--- DATA SHOWN ---
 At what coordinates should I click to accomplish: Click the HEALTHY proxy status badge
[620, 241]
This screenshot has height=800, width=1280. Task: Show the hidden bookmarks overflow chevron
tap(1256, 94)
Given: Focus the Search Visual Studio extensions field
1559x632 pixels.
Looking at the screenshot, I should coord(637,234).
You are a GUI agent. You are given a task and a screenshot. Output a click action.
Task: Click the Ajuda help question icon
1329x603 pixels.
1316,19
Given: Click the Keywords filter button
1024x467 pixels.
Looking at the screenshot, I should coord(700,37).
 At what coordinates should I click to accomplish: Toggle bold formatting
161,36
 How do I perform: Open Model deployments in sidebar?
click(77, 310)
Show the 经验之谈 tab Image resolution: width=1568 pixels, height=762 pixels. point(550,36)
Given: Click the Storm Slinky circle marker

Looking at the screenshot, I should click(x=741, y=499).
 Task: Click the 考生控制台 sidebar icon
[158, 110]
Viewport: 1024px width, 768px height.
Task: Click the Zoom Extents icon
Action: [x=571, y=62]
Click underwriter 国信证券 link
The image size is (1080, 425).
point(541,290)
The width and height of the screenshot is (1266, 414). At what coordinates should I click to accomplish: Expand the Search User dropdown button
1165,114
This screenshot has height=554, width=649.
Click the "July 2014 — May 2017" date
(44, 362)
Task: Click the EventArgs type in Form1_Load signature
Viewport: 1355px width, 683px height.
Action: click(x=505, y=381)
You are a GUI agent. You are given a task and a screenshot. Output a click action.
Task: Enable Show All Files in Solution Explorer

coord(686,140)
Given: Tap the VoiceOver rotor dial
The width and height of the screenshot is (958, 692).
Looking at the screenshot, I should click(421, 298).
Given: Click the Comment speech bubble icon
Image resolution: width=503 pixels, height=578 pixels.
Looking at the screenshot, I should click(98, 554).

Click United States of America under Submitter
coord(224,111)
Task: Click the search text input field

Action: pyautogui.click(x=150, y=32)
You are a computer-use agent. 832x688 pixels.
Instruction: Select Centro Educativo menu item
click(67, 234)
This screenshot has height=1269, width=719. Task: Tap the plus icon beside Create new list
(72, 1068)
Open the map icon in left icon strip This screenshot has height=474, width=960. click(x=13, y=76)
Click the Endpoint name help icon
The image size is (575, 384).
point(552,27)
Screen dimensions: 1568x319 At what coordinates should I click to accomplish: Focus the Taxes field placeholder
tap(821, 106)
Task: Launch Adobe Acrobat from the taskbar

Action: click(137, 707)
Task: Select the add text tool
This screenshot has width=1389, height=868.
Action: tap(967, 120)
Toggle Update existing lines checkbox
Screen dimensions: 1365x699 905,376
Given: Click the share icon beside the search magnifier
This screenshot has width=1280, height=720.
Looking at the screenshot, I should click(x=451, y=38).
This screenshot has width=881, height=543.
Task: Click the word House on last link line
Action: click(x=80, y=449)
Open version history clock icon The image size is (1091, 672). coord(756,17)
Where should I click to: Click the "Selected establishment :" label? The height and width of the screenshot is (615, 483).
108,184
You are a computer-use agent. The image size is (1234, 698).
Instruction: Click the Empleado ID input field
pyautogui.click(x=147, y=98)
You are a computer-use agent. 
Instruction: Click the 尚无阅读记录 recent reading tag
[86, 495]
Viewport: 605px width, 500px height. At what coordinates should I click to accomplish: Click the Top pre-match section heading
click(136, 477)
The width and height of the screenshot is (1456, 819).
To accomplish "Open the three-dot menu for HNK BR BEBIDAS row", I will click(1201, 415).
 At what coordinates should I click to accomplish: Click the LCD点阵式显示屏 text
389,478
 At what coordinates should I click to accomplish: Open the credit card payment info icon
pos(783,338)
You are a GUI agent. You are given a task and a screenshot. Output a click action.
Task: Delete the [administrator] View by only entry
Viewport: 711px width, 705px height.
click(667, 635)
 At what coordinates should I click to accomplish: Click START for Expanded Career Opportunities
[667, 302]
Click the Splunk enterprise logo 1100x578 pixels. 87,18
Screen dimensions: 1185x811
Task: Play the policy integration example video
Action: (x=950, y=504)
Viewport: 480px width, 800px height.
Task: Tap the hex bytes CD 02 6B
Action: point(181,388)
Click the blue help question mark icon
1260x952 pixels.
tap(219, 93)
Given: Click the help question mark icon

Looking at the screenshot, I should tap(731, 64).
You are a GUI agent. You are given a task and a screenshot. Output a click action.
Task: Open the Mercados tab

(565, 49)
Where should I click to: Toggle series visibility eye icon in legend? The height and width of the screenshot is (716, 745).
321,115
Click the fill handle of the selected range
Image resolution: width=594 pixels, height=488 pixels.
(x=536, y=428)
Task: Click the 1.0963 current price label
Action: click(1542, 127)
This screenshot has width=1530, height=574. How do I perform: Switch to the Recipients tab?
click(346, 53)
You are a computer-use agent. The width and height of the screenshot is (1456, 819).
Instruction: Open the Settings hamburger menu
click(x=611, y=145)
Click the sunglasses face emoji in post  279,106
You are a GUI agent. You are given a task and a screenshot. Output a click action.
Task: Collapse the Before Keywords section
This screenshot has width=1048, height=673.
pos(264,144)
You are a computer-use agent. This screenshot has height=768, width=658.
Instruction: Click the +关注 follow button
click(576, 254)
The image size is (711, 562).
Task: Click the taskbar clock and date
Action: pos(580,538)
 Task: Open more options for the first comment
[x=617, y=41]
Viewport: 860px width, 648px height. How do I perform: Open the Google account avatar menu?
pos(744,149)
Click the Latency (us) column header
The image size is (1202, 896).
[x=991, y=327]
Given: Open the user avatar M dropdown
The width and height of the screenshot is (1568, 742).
---
### WHAT THIS TASK INVOLVES
Go through the entries and return each line where the word "Keywords" occurs.

### SOLUTION TO THE EXERCISE
Given: Click the Keywords filter button
Task: Collapse the Before Keywords section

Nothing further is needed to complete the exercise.